Mais si nous avons tenu à appliquer à la criminalité française cette autre mesure de la plainte, ce n’est point pour nous borner à constater que les résultats qu’elle donne coïncident assez bien avec celui des jugemens rendus. Elle va nous permettre de voir un autre aspect du péril criminel en nous donnant le nombre des crimes et délits non poursuivis, et notamment des délits qu’on n’a pas poursuivis parce qu’on n’a pas pu en découvrir les auteurs. Depuis que l’attention a été attirée sur ces chiffres, ils ont provoqué, d’un côté, beaucoup d’étonnement et presque de stupeur, d’un autre côté, des efforts ingénieux en vue de nous donner une interprétation moins pessimiste.

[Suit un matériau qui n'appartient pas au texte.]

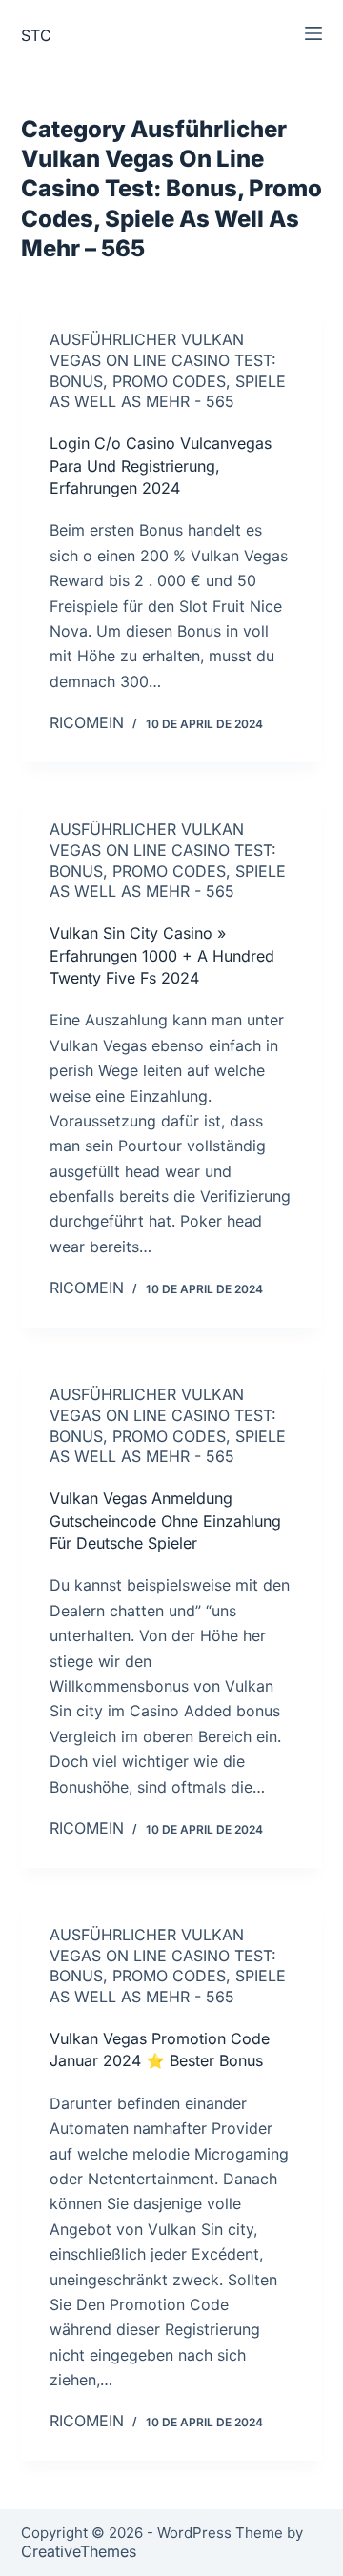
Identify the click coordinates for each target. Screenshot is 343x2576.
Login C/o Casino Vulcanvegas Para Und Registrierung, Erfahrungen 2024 (161, 465)
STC (36, 35)
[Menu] (313, 33)
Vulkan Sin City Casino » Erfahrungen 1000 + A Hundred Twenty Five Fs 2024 (162, 955)
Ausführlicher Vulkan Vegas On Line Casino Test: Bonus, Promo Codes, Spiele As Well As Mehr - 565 (168, 370)
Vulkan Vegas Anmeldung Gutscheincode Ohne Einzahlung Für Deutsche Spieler (165, 1520)
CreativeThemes (78, 2551)
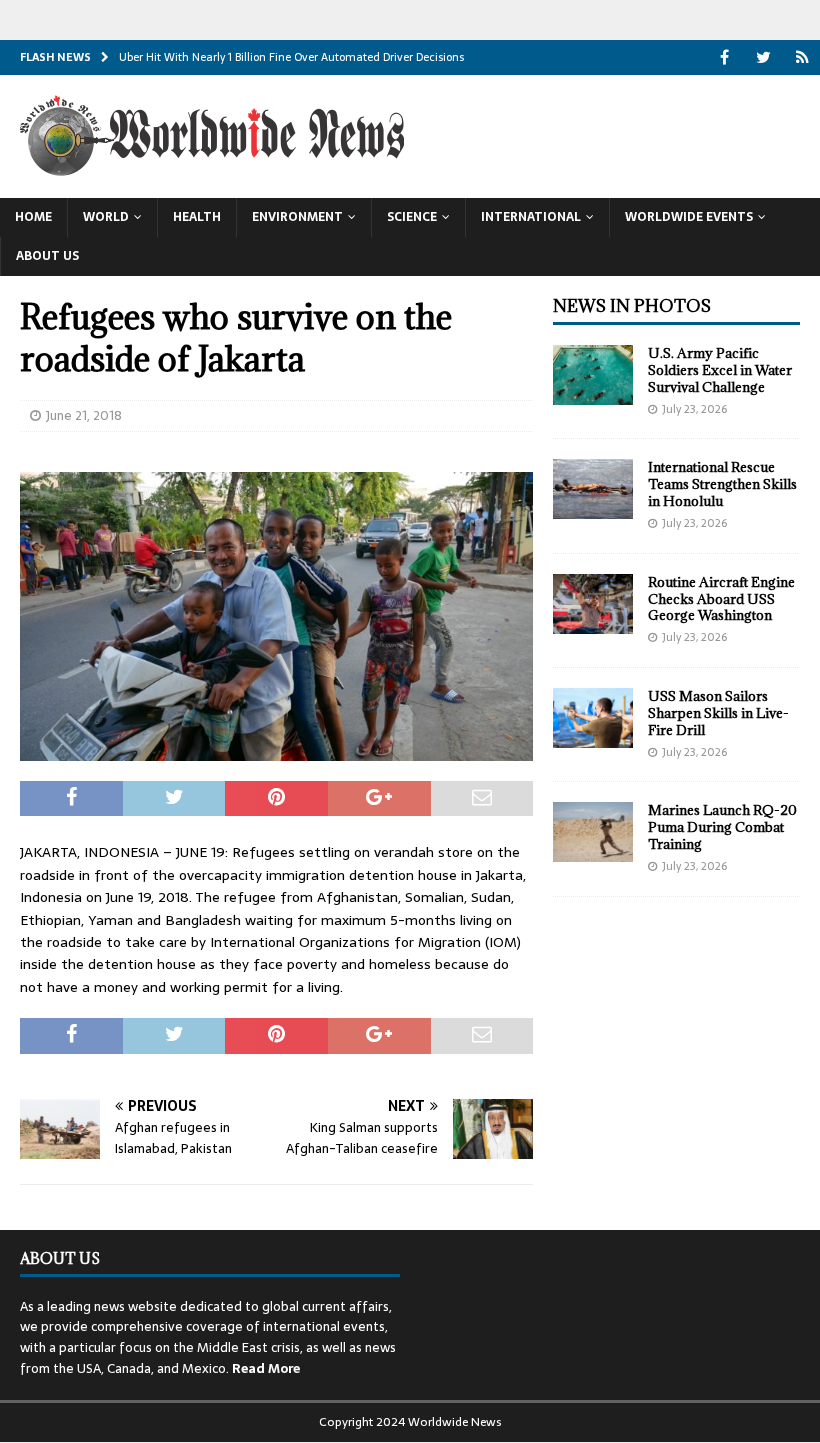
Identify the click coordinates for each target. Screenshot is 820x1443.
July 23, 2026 (694, 409)
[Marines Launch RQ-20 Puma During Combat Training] (593, 832)
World (106, 217)
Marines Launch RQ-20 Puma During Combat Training (722, 827)
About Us (47, 256)
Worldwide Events (689, 217)
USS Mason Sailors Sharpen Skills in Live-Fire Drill (718, 713)
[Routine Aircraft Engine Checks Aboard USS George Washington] (593, 604)
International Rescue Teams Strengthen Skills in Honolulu (722, 484)
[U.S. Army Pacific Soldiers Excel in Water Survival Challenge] (593, 375)
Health (197, 217)
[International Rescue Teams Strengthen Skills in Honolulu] (593, 489)
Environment (297, 217)
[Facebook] (724, 57)
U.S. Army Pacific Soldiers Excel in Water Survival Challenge (720, 370)
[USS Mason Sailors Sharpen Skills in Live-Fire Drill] (593, 718)
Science (412, 217)
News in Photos (632, 306)
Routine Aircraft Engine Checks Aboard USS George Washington (721, 599)
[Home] (802, 57)
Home (33, 217)
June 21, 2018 (84, 415)
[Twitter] (763, 57)
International (531, 217)
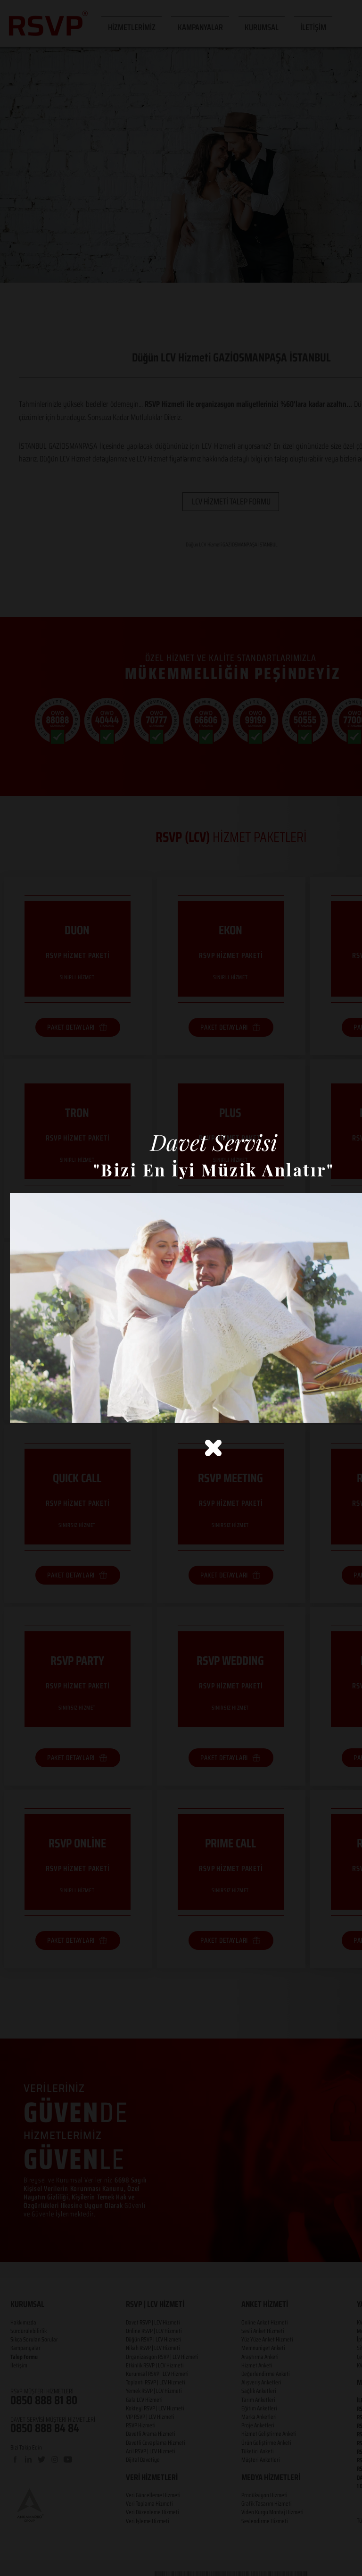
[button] (213, 1448)
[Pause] (22, 1410)
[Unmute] (38, 1410)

Pour commencer par le fait brut, disons que les infractions, à auteurs inconnus ne dépassaient pas 10 000 en 1825, que, sous le second Empire, elles oscillaient autour de 30 000, et que si la marche ascendante en a été arrêtée, elle aussi, pendant un instant très court en 1897, elle n’en est pas moins arrivée à 107 710 en 1905, dernière année dont nous ayons la statistique.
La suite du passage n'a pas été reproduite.